PROVIDED INFORMATION:
------------------------------------

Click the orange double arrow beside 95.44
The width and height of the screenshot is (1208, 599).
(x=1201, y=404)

------------------------------------

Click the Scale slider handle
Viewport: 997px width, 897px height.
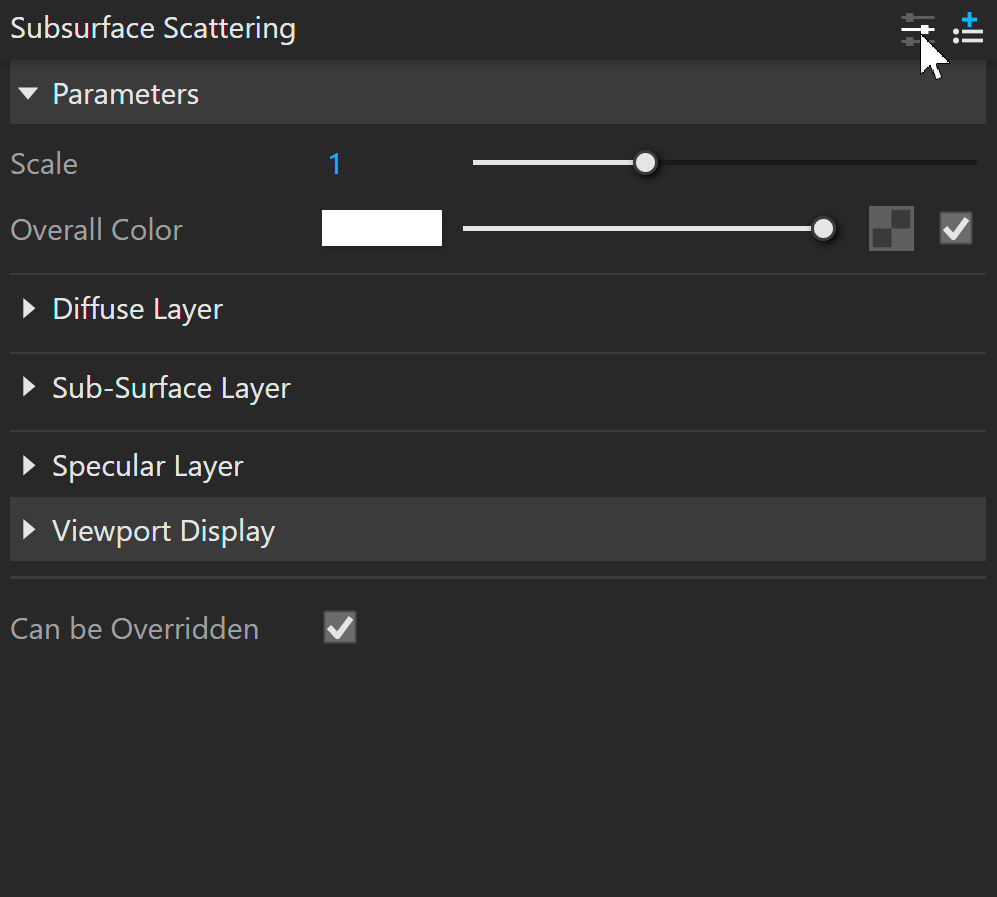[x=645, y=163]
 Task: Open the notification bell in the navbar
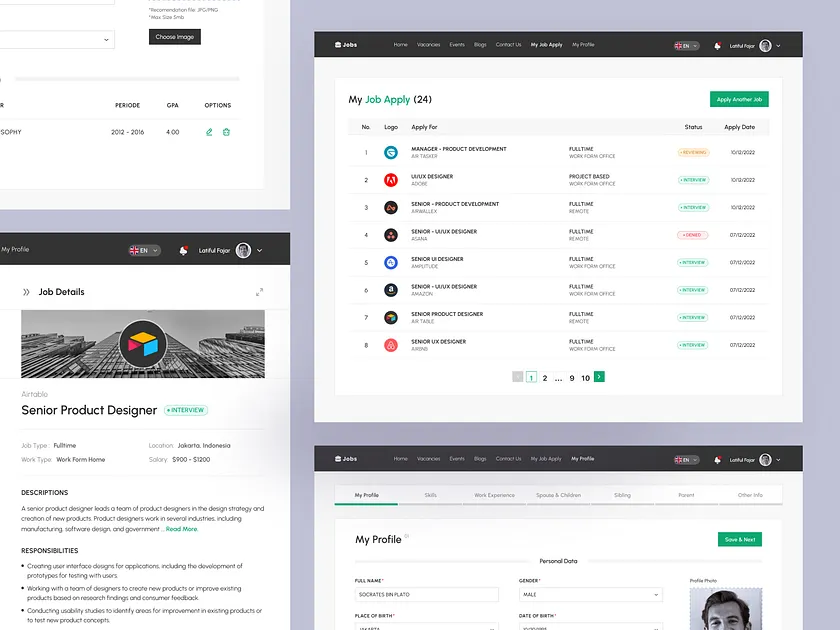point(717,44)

------------------------------------

WHAT YOU SHOULD DO:
Copy out every line of the listing that includes the string "Click".

SOLUTION TO THIS EXERCISE:
Click the orange double arrow beside 95.44
Click the Scale slider handle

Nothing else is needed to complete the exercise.